Given exercise 1:
Echo the stretch of the sea ice project description from "1. To apply" through "open water areas.".
Given exercise 2:
Please list each item given in the parentheses right after the title of the earlier discrete-element project in the sea ice project description.

Source text:
━━━━
Observations and modeling of sea ice interactions with the atmospheric and oceanic boundary layers - Project - MOST Wiedzy


Observations and modeling of sea ice interactions with the atmospheric and oceanic boundary layers

The subject of the project are interactions between the atmospheric and oceanic boundary layers and sea ice, with special interest in fragmented, strongly heterogeneous sea ice cover typical of, but not limited to the so-called marginal ice zone (multiple ice floes of different sizes; leads and cracks), as well as first stages of sea ice formation. The overarching leitmotiv integrating the individual project tasks are larger-scale effects of local, small-scale processes related to the spatial and temporal inhomogeneity of sea ice properties. Several of those effects have been studied by the team of the Principal Investigator in the last years, and therefore many aspects of the proposed research are a natural continuation of the already completed and ongoing work. In particular, on the list of the project objectives below (and further throughout this document) reference is made to the results obtained within the project "Discrete-element sea ice modeling – development of theoretical and numerical methods" (funded by the Polish National Research Centre; 07.2016–01.2020; project number 2015/19/B/ST10/01568; see project page). The main objectives of the new project are:

  1. To apply Unmanned Aerial Vehicles (UAVs) to collect a wide range of observational data from the ice/water surface and the atmospheric boundary layer (ABL) over fragmented sea ice in the Baltic Sea. To perform the UAV surveys in different ice and weather conditions in order to obtain data suitable for validation of numerical models and for an analysis of the dynamical processes within the ABL related to different spatial distributions of ice floes and open water areas.
━━━━
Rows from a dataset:
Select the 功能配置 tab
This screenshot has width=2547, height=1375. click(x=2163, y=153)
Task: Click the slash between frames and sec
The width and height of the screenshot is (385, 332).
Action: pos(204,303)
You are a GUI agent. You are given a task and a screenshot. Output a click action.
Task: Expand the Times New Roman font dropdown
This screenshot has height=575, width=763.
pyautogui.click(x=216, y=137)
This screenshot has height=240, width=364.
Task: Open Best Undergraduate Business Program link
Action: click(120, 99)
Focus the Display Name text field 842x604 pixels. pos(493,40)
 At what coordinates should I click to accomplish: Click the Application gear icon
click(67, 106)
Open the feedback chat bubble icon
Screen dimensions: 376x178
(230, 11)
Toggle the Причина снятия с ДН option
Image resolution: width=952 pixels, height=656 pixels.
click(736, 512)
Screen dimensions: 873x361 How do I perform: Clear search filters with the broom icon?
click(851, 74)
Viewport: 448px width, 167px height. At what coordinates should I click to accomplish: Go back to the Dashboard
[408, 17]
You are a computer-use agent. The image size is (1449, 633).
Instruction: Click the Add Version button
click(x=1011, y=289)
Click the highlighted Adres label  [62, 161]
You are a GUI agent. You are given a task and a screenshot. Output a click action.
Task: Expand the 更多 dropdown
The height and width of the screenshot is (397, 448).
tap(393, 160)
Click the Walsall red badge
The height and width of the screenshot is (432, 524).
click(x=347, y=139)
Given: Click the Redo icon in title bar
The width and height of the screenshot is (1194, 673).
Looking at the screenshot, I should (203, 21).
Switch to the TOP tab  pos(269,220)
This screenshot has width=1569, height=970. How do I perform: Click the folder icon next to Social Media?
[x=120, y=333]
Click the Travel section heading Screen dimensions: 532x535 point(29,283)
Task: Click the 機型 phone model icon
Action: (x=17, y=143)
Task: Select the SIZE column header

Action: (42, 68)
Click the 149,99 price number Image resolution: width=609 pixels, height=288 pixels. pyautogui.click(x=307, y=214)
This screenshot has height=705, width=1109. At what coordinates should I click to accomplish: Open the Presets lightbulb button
━━━━
Task solution 1:
1. To apply Unmanned Aerial Vehicles (UAVs) to collect a wide range of observational data from the ice/water surface and the atmospheric boundary layer (ABL) over fragmented sea ice in the Baltic Sea. To perform the UAV surveys in different ice and weather conditions in order to obtain data suitable for validation of numerical models and for an analysis of the dynamical processes within the ABL related to different spatial distributions of ice floes and open water areas.

Task solution 2:
- funded by the Polish National Research Centre
- 07.2016–01.2020
- project number 2015/19/B/ST10/01568
- see project page